В это утро, когда разошлась организация, Антон Черняк сказал Марине:
- Марина, завтра в пять. Заседание в четыре. Наталье не говори, осторожнее...
- Ревнует? - спросила Марина. И закрыла глаза веками - длинными, мягкими, что шелковый платок. Еще раз посмотрела и опять закрыла. И сжала руки у косынки, у худой, плоской, как у мальчишки, груди. Вдруг, подняв их, положила на плечи Черняку. Черняк чувствовал, как нагреваются плечи, вот еще теплее, - и как глаза томят маем, сиренью, небом. Он улыбнулся глазам. А может быть, и не глазам, не девушке, а теплу, нежности, маю.
От улыбки любимого женщина распускается как цветок и идет ко всему, на все, точно май с цветами, с любовью, нежностью.
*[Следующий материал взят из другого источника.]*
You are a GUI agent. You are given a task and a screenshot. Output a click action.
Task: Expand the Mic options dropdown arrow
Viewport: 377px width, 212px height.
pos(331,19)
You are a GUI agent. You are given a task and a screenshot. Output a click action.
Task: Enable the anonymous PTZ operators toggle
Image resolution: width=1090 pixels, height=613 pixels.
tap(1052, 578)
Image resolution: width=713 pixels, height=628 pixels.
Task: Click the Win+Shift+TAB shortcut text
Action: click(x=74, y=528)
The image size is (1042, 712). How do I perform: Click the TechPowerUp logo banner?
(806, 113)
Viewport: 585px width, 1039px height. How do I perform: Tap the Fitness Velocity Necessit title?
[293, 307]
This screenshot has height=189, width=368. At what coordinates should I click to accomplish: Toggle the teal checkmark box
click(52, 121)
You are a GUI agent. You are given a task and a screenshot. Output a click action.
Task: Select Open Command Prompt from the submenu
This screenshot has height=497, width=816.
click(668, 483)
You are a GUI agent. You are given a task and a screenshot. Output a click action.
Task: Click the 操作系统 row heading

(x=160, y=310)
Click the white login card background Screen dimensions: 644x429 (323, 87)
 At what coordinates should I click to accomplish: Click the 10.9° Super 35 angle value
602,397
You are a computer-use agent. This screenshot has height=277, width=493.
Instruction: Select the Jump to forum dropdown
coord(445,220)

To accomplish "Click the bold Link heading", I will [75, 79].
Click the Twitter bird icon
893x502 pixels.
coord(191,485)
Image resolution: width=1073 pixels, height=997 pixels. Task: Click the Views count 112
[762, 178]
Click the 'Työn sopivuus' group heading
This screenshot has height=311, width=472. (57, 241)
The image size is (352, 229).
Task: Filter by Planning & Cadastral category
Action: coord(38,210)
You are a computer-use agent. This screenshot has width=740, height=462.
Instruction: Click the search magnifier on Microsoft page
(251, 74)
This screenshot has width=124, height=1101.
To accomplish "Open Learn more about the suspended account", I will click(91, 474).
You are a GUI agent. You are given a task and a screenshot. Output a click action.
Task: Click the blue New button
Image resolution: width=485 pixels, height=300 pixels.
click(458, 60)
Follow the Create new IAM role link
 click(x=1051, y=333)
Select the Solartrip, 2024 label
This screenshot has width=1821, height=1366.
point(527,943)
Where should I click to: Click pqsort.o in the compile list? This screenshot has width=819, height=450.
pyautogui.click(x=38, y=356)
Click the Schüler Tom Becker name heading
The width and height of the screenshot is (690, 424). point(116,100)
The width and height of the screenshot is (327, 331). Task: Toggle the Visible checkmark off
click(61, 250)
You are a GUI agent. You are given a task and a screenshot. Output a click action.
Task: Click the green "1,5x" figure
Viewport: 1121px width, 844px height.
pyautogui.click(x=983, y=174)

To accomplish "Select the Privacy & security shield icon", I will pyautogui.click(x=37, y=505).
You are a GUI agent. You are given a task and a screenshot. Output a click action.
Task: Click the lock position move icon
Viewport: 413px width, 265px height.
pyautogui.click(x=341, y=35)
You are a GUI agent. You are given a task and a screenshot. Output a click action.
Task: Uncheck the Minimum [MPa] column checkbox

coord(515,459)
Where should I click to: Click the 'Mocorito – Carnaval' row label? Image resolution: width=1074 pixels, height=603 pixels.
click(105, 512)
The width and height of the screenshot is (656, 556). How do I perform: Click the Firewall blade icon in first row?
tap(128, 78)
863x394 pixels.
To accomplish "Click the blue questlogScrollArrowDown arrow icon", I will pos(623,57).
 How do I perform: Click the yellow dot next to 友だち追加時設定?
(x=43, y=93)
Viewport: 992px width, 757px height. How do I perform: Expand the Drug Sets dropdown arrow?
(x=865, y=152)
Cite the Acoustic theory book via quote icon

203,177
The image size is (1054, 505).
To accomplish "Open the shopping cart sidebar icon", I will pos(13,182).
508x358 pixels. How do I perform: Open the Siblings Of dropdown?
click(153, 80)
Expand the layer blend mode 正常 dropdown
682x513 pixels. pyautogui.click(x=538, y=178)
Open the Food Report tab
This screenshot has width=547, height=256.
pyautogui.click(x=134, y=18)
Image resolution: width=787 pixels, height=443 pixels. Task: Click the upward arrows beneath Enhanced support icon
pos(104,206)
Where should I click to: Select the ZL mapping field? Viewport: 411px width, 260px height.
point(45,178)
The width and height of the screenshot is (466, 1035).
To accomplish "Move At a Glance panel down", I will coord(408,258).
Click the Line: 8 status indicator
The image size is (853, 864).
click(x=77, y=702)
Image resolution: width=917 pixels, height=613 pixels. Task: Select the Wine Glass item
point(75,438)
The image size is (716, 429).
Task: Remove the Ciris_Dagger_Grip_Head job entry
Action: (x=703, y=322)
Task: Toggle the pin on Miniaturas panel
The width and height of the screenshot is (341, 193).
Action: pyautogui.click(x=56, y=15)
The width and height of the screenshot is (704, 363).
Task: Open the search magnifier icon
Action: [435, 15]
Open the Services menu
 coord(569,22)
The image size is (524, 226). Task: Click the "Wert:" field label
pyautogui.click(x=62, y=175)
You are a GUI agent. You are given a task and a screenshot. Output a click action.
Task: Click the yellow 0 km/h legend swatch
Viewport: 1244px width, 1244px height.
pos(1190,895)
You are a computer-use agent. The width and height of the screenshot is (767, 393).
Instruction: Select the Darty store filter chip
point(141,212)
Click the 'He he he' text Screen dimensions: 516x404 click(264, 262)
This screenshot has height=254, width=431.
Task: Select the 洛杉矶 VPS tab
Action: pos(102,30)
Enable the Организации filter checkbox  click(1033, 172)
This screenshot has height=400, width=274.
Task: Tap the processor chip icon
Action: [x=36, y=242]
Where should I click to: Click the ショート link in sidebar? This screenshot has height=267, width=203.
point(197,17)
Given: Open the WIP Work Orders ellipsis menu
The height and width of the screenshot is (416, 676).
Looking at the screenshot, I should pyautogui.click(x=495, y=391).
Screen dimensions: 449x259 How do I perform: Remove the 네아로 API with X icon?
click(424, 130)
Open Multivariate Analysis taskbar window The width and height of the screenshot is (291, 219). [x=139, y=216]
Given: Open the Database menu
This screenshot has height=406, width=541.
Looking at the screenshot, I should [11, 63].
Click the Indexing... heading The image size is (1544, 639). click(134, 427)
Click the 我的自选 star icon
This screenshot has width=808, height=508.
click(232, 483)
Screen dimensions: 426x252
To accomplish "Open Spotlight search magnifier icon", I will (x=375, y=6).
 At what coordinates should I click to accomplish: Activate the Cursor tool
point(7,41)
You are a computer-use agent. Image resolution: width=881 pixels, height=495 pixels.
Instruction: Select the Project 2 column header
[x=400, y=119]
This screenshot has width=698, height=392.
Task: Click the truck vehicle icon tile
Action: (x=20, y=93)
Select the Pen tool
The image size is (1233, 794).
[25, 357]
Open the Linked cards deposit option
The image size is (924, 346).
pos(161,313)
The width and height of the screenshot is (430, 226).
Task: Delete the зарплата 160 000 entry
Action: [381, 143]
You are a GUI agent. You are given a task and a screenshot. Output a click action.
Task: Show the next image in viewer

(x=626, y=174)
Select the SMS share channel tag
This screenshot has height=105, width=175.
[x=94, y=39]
Марина закрыла глаза снова и, закрыв, представила, что вот идет этот человек, сухой и тонкий, с желтым лицом, как свечной вечерний нагар, с бровями упругими, собравшимися, как задвижки. Он дороже для нее и неба, и мая, и жизни. И для него она отдаст всю нежность. Эта нежность скопилась у девушки к двадцати годам.
Как копилась?
Еще так - когда была не Мариной, а Маришкой и считала, что в пятнадцатую весну может прийти любовь, вот тогда в огороде у матери, когда садили в землю рассаду, аккуратно упрятывая в ямки клубни, закапывая корешки тьмою, тогда еще от земли, от пара, от солнца шла тяга и липла к босым ногам, как земля. И дальше через все года несла эту тягу, этот позыв через все весны. Дальше - когда работала на фабрике и сквозь оконца корпуса в машинах бегало солнце, не поспевая за ходом поршней, и шум станков напоминал пчел на пасеке, хотелось луга, мая, росы, хотелось утра, когда сладко проститься с милым и в последний раз еще хоть немного прижаться, приткнуться к нему и потом отлететь, пронестись над первыми цветами по пахучему лугу молодою болтливой пчелкой.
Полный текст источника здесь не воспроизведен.